**Passage**

Deprogramming
There are numerous Facebook groups whose primary purpose is to help people “deprogram” from AA and the 12 Step “mentality.”
There is a serious need for this because our culture and much of our political system has become saturated with the notion that abusing alcohol is a “disease” or at least an “allergy.” That you can never recover. That “AA is the only way.” And a host of other ideas that are not only false but prevent you from obtaining the appropriate short term help, but can also keep you trapped in a cult for decades!
The first and most damaging of these myths is that you are powerless. Nothing is more discouraging when you’re already feeling depressed and hopeless that the news that you’re also powerless over you situation. This is especially true for women who often, and legitimately, already feel disempowered in other areas of their lives.
So cheer up for at least a moment – experience and research both support that you do in fact have the power to change.
Yes, it helps to have some short term assistance, if only to fend off the family members, spouses, and others, who “know” that going off to “rehab” for 30 or more days, and being condemned to AA for the rest of your life, is the only thing that works. But again, the research is clear, this sort of “rehab” has worse outcomes, usually, than doing nothing and there are at least two dozen options which work better for most people and have none of the life destroying side-effects of AA.
I know. I wrote “usually.” There are a couple of exceptions to be taken into consideration. If you, or someone you care about, whose emotional development has been arrested prior to the age of 12, then AA may be the best option because that’s who it works for. It also works for predators pray on these over-age children but they’re more apt to own treatment programs than sign in to them.
The other exception is when a person is so overwhelmed by life’s events that they do truly need enough safety and respite to get re-stabilized and oriented, neither of which they will find at traditional rehab where their vulnerability will be used to induct them into the cult.
But for you, and all of our readers, by subscribing and reading you have screened yourself out of the first group and most likely the second as well. What you need isn’t some “higher power” but to be empowered! That only takes brief, intense, engagement that includes internalizing Cognitive Behavioral Therapy, Assertiveness Training, Motivational Enhancement, Naltrexone support (for some), and habit breaking and formation strategies.

**Excerpted records**
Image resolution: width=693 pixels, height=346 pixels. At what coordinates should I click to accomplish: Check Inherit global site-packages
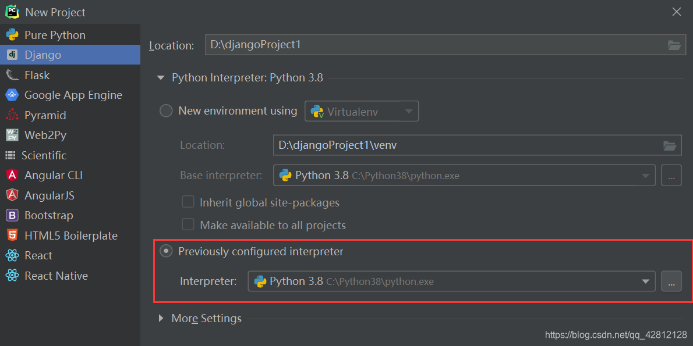(188, 202)
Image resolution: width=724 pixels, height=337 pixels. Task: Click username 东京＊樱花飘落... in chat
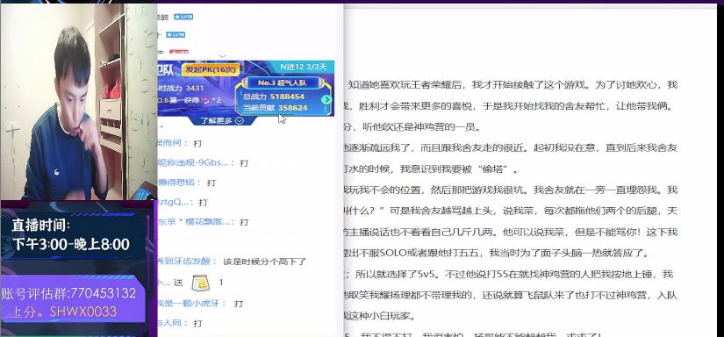point(193,222)
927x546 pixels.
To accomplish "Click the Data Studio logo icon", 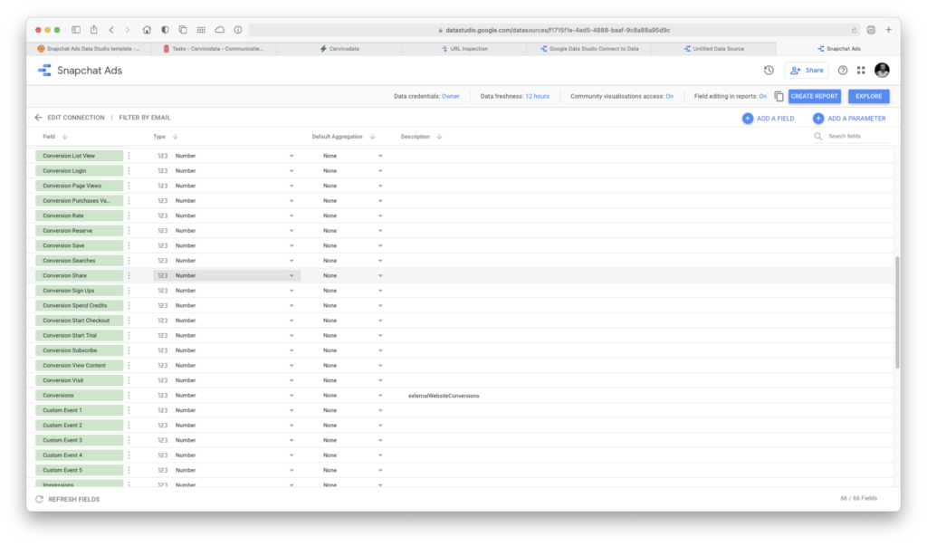I will click(x=44, y=70).
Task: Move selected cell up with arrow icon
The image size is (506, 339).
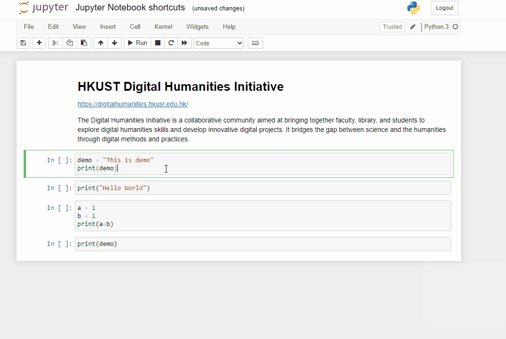Action: pos(100,43)
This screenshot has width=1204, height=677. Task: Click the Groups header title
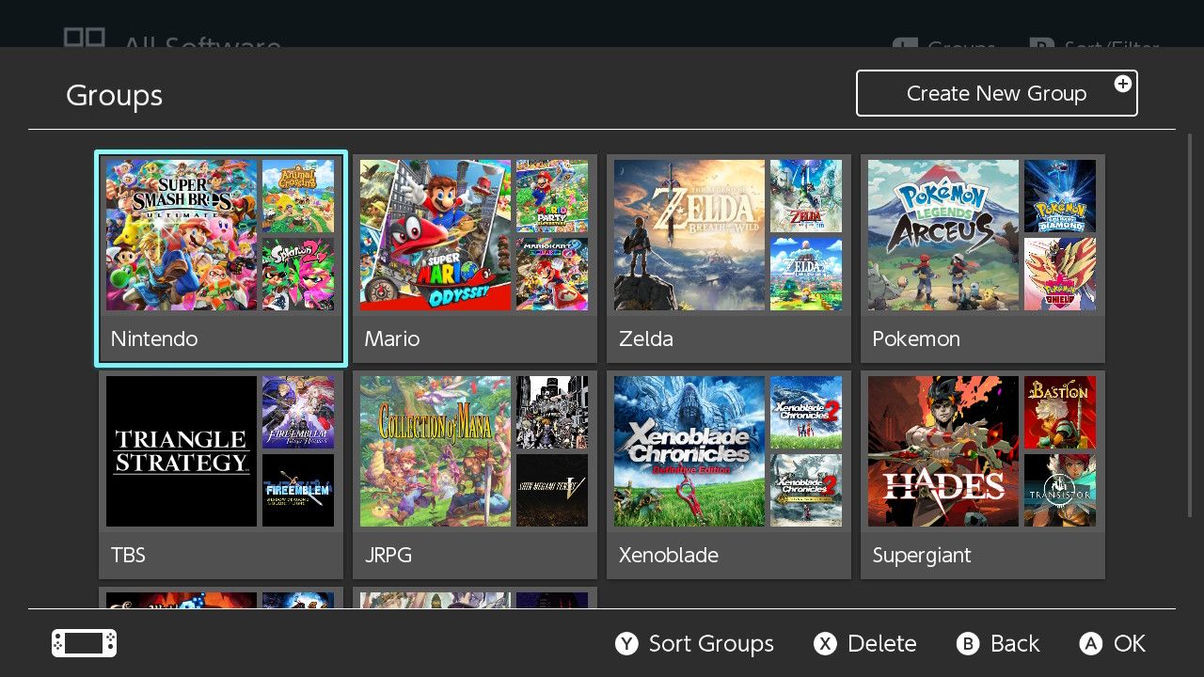(x=114, y=95)
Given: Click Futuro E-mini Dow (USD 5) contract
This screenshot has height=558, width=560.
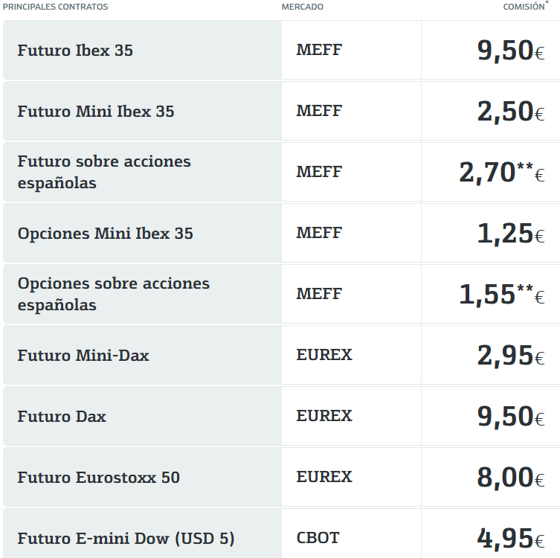Looking at the screenshot, I should point(126,539).
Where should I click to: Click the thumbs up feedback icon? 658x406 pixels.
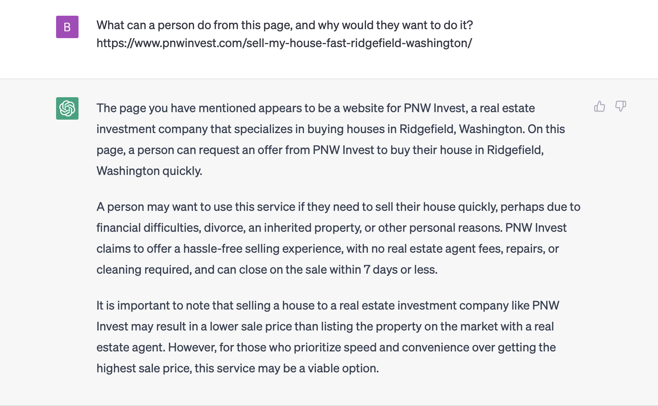point(599,107)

**Your task**
Answer these questions from the deprogramming text:
(a) What does the text call the first and most damaging myth?
(b) How many options does it say work better than "rehab" for most people?
(c) What does it say readers need instead of a "higher power"?

**Exercise solution**
(a) That you are powerless.
(b) At least two dozen.
(c) To be empowered.